== Segment start ==

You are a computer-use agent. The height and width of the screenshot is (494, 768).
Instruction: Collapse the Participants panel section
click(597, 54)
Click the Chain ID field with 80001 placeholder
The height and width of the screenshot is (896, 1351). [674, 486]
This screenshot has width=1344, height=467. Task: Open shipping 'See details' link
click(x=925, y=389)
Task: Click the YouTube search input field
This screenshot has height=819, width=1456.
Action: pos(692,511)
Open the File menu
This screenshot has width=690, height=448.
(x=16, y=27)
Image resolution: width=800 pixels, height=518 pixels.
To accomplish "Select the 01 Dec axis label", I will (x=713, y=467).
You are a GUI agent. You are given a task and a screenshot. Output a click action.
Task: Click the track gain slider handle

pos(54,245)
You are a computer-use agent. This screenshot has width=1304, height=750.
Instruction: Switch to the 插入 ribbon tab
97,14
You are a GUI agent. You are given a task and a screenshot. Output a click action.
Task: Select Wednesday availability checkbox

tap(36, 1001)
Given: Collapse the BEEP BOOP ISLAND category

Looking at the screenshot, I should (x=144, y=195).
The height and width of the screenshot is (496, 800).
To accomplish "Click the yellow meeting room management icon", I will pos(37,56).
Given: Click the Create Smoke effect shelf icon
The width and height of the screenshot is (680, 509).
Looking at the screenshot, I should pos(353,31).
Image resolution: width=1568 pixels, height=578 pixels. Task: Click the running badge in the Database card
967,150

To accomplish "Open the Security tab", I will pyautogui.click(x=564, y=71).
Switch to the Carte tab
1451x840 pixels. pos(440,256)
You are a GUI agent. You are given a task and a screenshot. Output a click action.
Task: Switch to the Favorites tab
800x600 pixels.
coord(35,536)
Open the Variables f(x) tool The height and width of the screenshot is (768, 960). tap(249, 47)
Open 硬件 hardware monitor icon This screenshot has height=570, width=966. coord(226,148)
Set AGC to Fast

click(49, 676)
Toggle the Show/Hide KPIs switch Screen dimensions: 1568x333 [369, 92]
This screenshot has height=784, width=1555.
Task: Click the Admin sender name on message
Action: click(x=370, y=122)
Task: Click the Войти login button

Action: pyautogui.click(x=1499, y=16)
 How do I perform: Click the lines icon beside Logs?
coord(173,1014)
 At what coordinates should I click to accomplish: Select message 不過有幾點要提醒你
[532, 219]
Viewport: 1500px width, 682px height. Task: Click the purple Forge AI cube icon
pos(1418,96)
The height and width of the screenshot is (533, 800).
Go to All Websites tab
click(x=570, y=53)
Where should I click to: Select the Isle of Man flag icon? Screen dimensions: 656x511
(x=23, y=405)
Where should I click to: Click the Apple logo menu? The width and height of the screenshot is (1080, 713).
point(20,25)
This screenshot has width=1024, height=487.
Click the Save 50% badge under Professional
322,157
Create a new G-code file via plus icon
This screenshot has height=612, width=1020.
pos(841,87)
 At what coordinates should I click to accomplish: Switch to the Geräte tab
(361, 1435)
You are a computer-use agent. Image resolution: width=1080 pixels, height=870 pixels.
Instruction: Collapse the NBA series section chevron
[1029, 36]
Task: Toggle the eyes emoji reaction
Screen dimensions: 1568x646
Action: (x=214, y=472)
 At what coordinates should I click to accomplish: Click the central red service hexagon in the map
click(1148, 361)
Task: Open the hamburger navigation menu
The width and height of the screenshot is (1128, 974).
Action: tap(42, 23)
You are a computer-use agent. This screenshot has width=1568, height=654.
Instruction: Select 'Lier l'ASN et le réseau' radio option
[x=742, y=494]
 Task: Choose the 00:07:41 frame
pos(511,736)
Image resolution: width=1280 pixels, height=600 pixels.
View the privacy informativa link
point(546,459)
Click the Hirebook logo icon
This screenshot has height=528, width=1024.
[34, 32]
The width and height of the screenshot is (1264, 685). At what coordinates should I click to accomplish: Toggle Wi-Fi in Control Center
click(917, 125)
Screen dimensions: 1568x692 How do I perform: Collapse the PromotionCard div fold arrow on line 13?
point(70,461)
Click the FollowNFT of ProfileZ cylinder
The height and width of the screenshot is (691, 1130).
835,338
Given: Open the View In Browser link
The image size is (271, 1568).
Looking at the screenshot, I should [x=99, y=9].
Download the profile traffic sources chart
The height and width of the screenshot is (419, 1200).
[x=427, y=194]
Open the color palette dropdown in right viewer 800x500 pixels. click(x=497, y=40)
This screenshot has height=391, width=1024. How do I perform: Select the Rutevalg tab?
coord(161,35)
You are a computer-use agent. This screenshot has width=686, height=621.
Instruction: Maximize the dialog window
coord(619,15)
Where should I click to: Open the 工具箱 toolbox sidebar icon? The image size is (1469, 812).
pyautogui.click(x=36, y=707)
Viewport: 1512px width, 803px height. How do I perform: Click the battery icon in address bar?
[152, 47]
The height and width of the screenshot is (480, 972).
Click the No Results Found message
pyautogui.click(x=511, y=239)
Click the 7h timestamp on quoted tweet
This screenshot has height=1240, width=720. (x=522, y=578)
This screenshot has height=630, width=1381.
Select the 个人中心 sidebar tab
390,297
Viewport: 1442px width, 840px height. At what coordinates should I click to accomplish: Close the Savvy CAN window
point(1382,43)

== Segment end ==

◆ **AIM OF THE EXERCISE**
Transcribe the data exactly.

◆ **RESPONSE BELOW**
You are a computer-use agent. The height and width of the screenshot is (494, 768).
Instruction: Collapse the Participants panel section
click(597, 54)
Click the Chain ID field with 80001 placeholder
The height and width of the screenshot is (896, 1351). [674, 486]
This screenshot has width=1344, height=467. Task: Open shipping 'See details' link
click(x=925, y=389)
Task: Click the YouTube search input field
This screenshot has height=819, width=1456.
Action: pos(692,511)
Open the File menu
This screenshot has width=690, height=448.
(x=16, y=27)
Image resolution: width=800 pixels, height=518 pixels.
To accomplish "Select the 01 Dec axis label", I will (x=713, y=467).
You are a GUI agent. You are given a task and a screenshot. Output a click action.
Task: Click the track gain slider handle

pos(54,245)
You are a computer-use agent. This screenshot has width=1304, height=750.
Instruction: Switch to the 插入 ribbon tab
97,14
You are a GUI agent. You are given a task and a screenshot. Output a click action.
Task: Select Wednesday availability checkbox

tap(36, 1001)
Given: Collapse the BEEP BOOP ISLAND category

Looking at the screenshot, I should (x=144, y=195).
The height and width of the screenshot is (496, 800).
To accomplish "Click the yellow meeting room management icon", I will pos(37,56).
Given: Click the Create Smoke effect shelf icon
The width and height of the screenshot is (680, 509).
Looking at the screenshot, I should pos(353,31).
Image resolution: width=1568 pixels, height=578 pixels. Task: Click the running badge in the Database card
967,150

To accomplish "Open the Security tab", I will pyautogui.click(x=564, y=71).
Switch to the Carte tab
1451x840 pixels. pos(440,256)
You are a GUI agent. You are given a task and a screenshot. Output a click action.
Task: Switch to the Favorites tab
800x600 pixels.
coord(35,536)
Open the Variables f(x) tool The height and width of the screenshot is (768, 960). tap(249, 47)
Open 硬件 hardware monitor icon This screenshot has height=570, width=966. coord(226,148)
Set AGC to Fast

click(49, 676)
Toggle the Show/Hide KPIs switch Screen dimensions: 1568x333 [369, 92]
This screenshot has height=784, width=1555.
Task: Click the Admin sender name on message
Action: click(x=370, y=122)
Task: Click the Войти login button

Action: pyautogui.click(x=1499, y=16)
 How do I perform: Click the lines icon beside Logs?
coord(173,1014)
 At what coordinates should I click to accomplish: Select message 不過有幾點要提醒你
[532, 219]
Viewport: 1500px width, 682px height. Task: Click the purple Forge AI cube icon
pos(1418,96)
The height and width of the screenshot is (533, 800).
Go to All Websites tab
click(x=570, y=53)
Where should I click to: Select the Isle of Man flag icon? Screen dimensions: 656x511
(x=23, y=405)
Where should I click to: Click the Apple logo menu? The width and height of the screenshot is (1080, 713).
point(20,25)
This screenshot has width=1024, height=487.
Click the Save 50% badge under Professional
322,157
Create a new G-code file via plus icon
This screenshot has height=612, width=1020.
pos(841,87)
 At what coordinates should I click to accomplish: Switch to the Geräte tab
(361, 1435)
You are a computer-use agent. Image resolution: width=1080 pixels, height=870 pixels.
Instruction: Collapse the NBA series section chevron
[1029, 36]
Task: Toggle the eyes emoji reaction
Screen dimensions: 1568x646
Action: (x=214, y=472)
 At what coordinates should I click to accomplish: Click the central red service hexagon in the map
click(1148, 361)
Task: Open the hamburger navigation menu
The width and height of the screenshot is (1128, 974).
Action: tap(42, 23)
You are a computer-use agent. This screenshot has width=1568, height=654.
Instruction: Select 'Lier l'ASN et le réseau' radio option
[x=742, y=494]
 Task: Choose the 00:07:41 frame
pos(511,736)
Image resolution: width=1280 pixels, height=600 pixels.
View the privacy informativa link
point(546,459)
Click the Hirebook logo icon
This screenshot has height=528, width=1024.
[34, 32]
The width and height of the screenshot is (1264, 685). At what coordinates should I click to accomplish: Toggle Wi-Fi in Control Center
click(917, 125)
Screen dimensions: 1568x692 How do I perform: Collapse the PromotionCard div fold arrow on line 13?
point(70,461)
Click the FollowNFT of ProfileZ cylinder
The height and width of the screenshot is (691, 1130).
835,338
Given: Open the View In Browser link
The image size is (271, 1568).
Looking at the screenshot, I should [x=99, y=9].
Download the profile traffic sources chart
The height and width of the screenshot is (419, 1200).
[x=427, y=194]
Open the color palette dropdown in right viewer 800x500 pixels. click(x=497, y=40)
This screenshot has height=391, width=1024. How do I perform: Select the Rutevalg tab?
coord(161,35)
You are a computer-use agent. This screenshot has width=686, height=621.
Instruction: Maximize the dialog window
coord(619,15)
Where should I click to: Open the 工具箱 toolbox sidebar icon? The image size is (1469, 812).
pyautogui.click(x=36, y=707)
Viewport: 1512px width, 803px height. How do I perform: Click the battery icon in address bar?
[152, 47]
The height and width of the screenshot is (480, 972).
Click the No Results Found message
pyautogui.click(x=511, y=239)
Click the 7h timestamp on quoted tweet
This screenshot has height=1240, width=720. (x=522, y=578)
This screenshot has height=630, width=1381.
Select the 个人中心 sidebar tab
390,297
Viewport: 1442px width, 840px height. At what coordinates should I click to accomplish: Close the Savvy CAN window
point(1382,43)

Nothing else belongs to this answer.